Results appear to be wildly inconsistent from one study to the next, with the most comprehensive research saying it has no impact what-so-ever (including a 2012 meta-analysis which showed it had no effect on waist circumference, which is not exactly a badge of honour for a supplement which claims to be able to target fat around the lower abdomen!), and even when people do seem to respond the differences in weight loss results are very small! (8, 9, 10)
At the time of writing, there’s not enough proper evidence to support CLA’s reputation as a fat burner and I do not recommend using it as such. If that ever changes I will update this page to show it.
- Ostrowska E., et al. Conjugated linoleic acid decreases fat accretion in pigs: evaluation by dual-energy X-ray absorptiometry. Br J Nutr (2003).
- Moya-Camarena S. Y., et al. Conjugated linoleic acid is a potent naturally occurring ligand and activator of PPARalpha. J Lipid Res (1999).
- Watras A. C., et al. The role of conjugated linoleic acid in reducing body fat and preventing holiday weight gain. Int J Obes (Lond) (2007).
- Chen S, et al. Effect of conjugated linoleic acid supplementation on weight loss and body fat composition in a Chinese population. Nutrition (2012).

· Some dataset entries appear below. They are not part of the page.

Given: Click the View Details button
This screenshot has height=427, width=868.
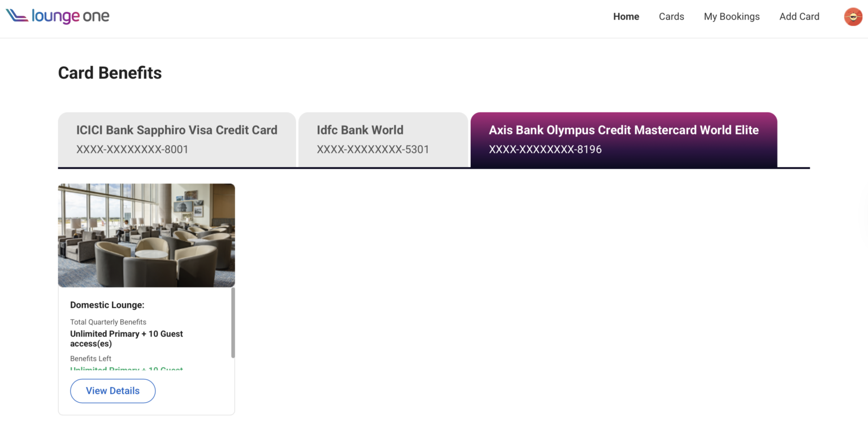Looking at the screenshot, I should click(112, 391).

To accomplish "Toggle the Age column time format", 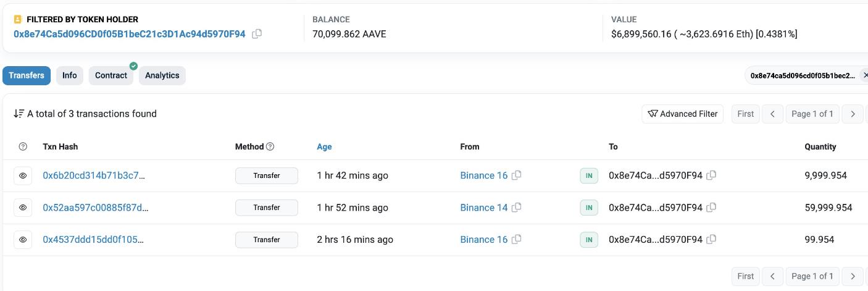I will 324,147.
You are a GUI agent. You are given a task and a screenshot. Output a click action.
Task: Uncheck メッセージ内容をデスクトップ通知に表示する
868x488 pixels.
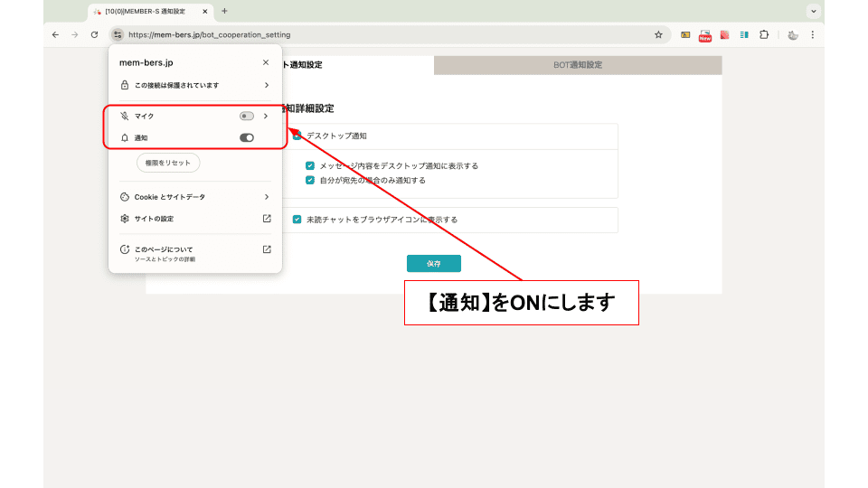point(310,166)
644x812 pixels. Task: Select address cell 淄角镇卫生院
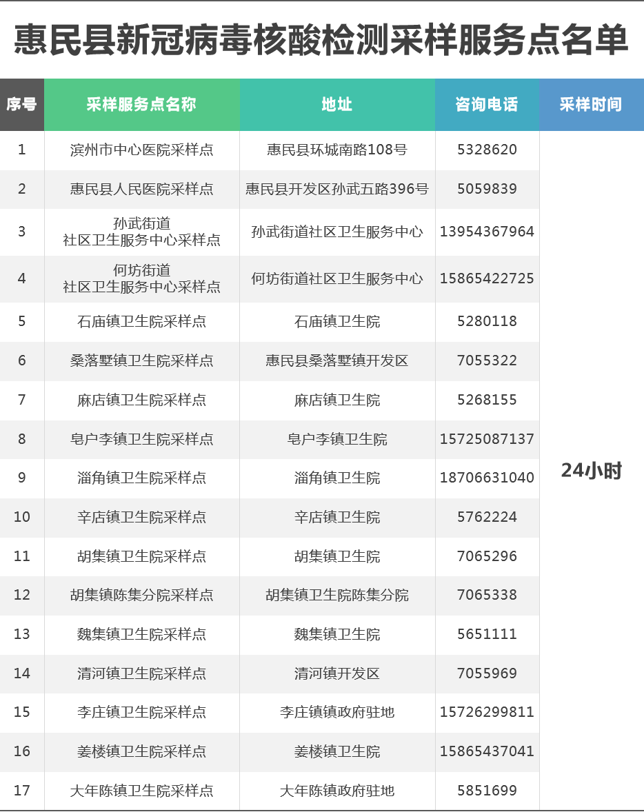pyautogui.click(x=337, y=478)
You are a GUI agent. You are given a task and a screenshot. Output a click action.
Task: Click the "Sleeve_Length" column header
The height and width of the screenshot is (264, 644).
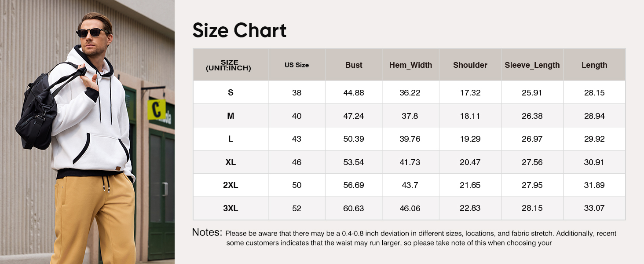point(532,65)
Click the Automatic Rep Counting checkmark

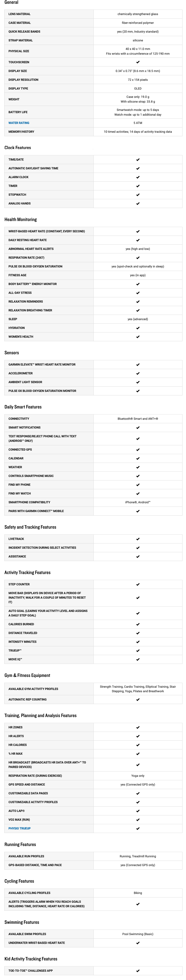(138, 700)
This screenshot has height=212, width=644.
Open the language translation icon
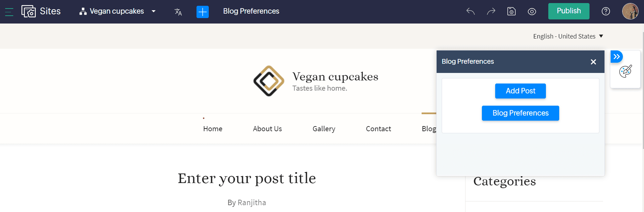(178, 12)
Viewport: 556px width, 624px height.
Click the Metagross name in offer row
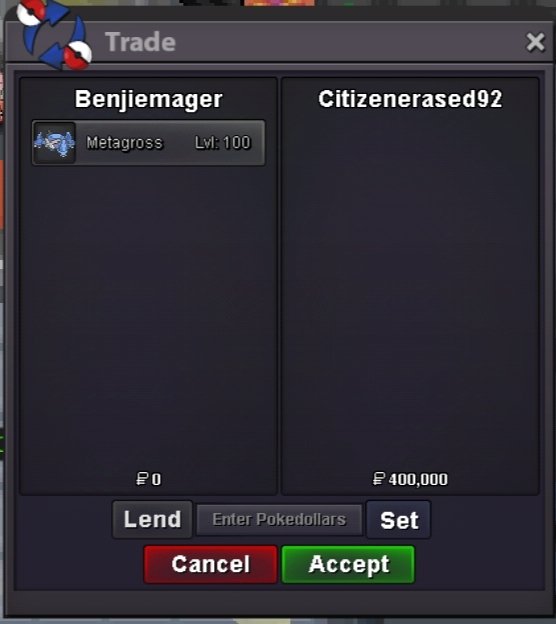click(x=125, y=143)
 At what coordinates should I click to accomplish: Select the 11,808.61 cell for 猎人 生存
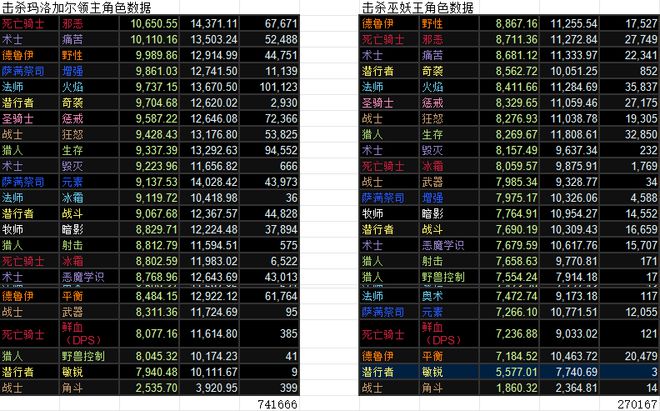point(570,134)
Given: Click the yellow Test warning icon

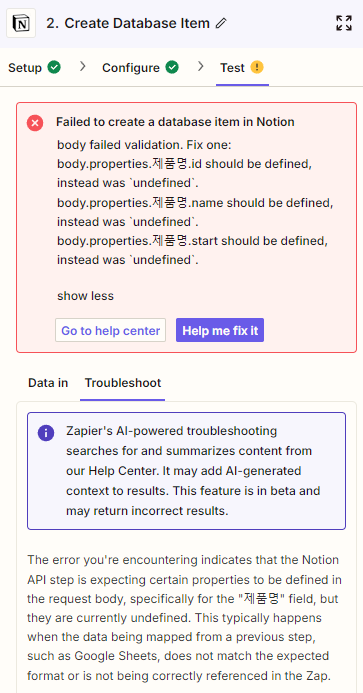Looking at the screenshot, I should pos(257,67).
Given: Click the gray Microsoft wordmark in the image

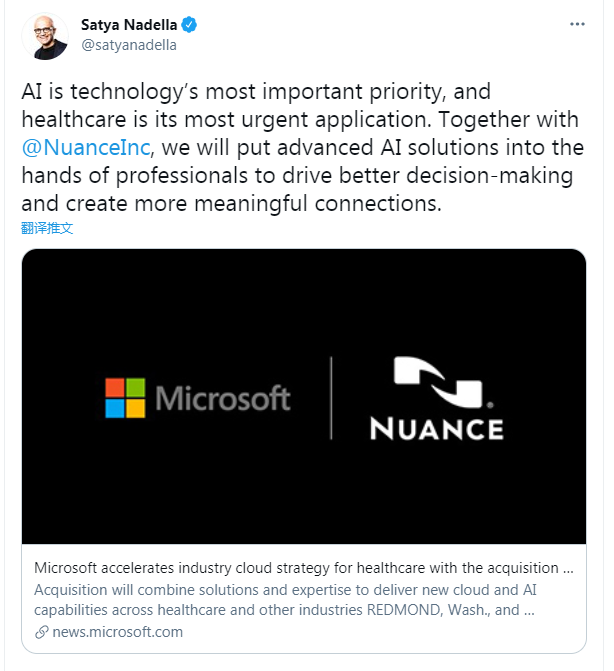Looking at the screenshot, I should coord(223,398).
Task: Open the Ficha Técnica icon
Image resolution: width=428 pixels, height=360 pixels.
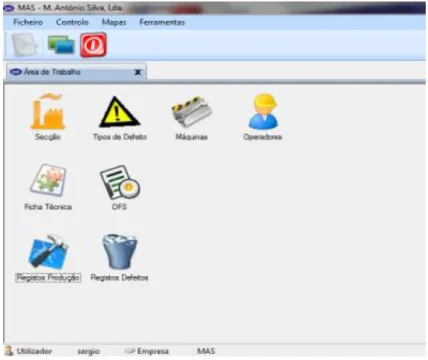Action: coord(48,180)
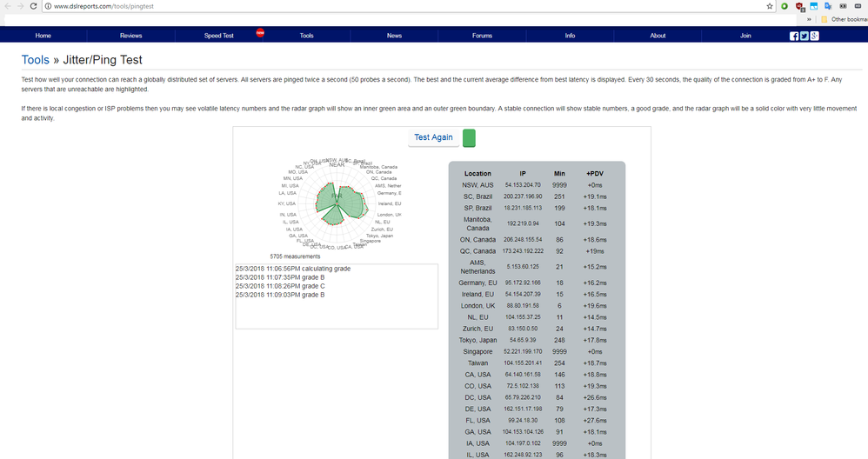Click the Twitter icon in navigation bar
Viewport: 868px width, 459px height.
point(804,36)
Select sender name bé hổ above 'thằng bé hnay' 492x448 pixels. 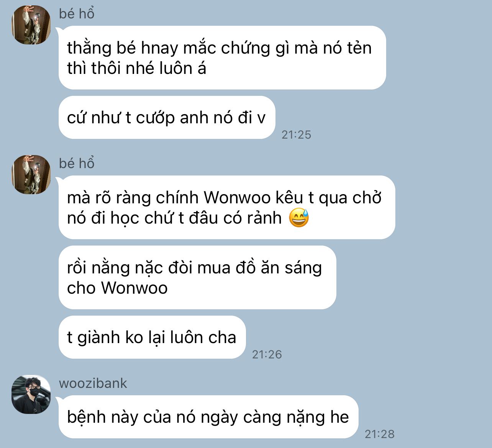coord(77,14)
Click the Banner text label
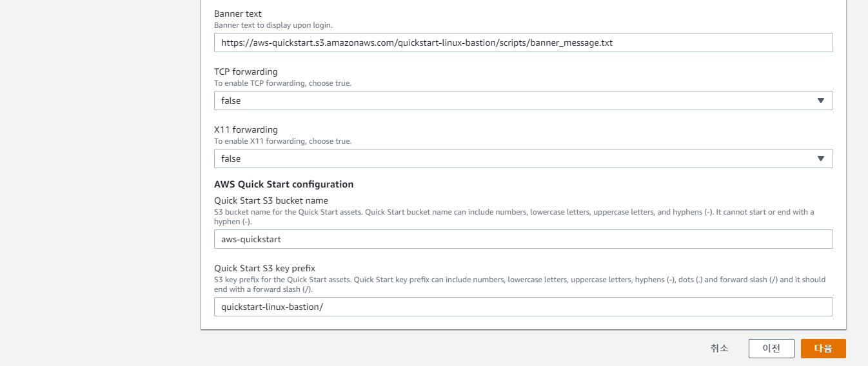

- Sneddon A. A., et al. Effect of a conjugated linoleic acid and omega-3 fatty acid mixture on body composition and adiponectin. Obesity (Silver Spring) (2008).
- Joseph S. V., et al. Conjugated linoleic acid supplementation for 8 weeks does not affect body composition, lipid profile, or safety biomarkers in overweight, hyperlipidemic men. J Nutr (2011).
- Riserus U., et al. Effects of cis-9,trans-11 conjugated linoleic acid supplementation on insulin sensitivity, lipid peroxidation, and proinflammatory markers in obese men. Am J Clin Nutr (2004).
- Rahbar A. R., et al. Effect of Conjugated Linoleic Acid as a Supplement or Enrichment in Foods on Blood Glucose and Waist Circumference in Humans: A Metaanalysis. Endocr Metab Immune Disord Drug Targets (2017).
- Onakpoya I. J., et al. The efficacy of long-term conjugated linoleic acid (CLA) supplementation on body composition in overweight and obese individuals: a systematic review and meta-analysis of randomized clinical trials. Eur J Nutr (2012).
- Navarro V., et al. The body fat-lowering effect of conjugated linoleic acid: a comparison between animal and human studies. J Physiol Biochem (2006).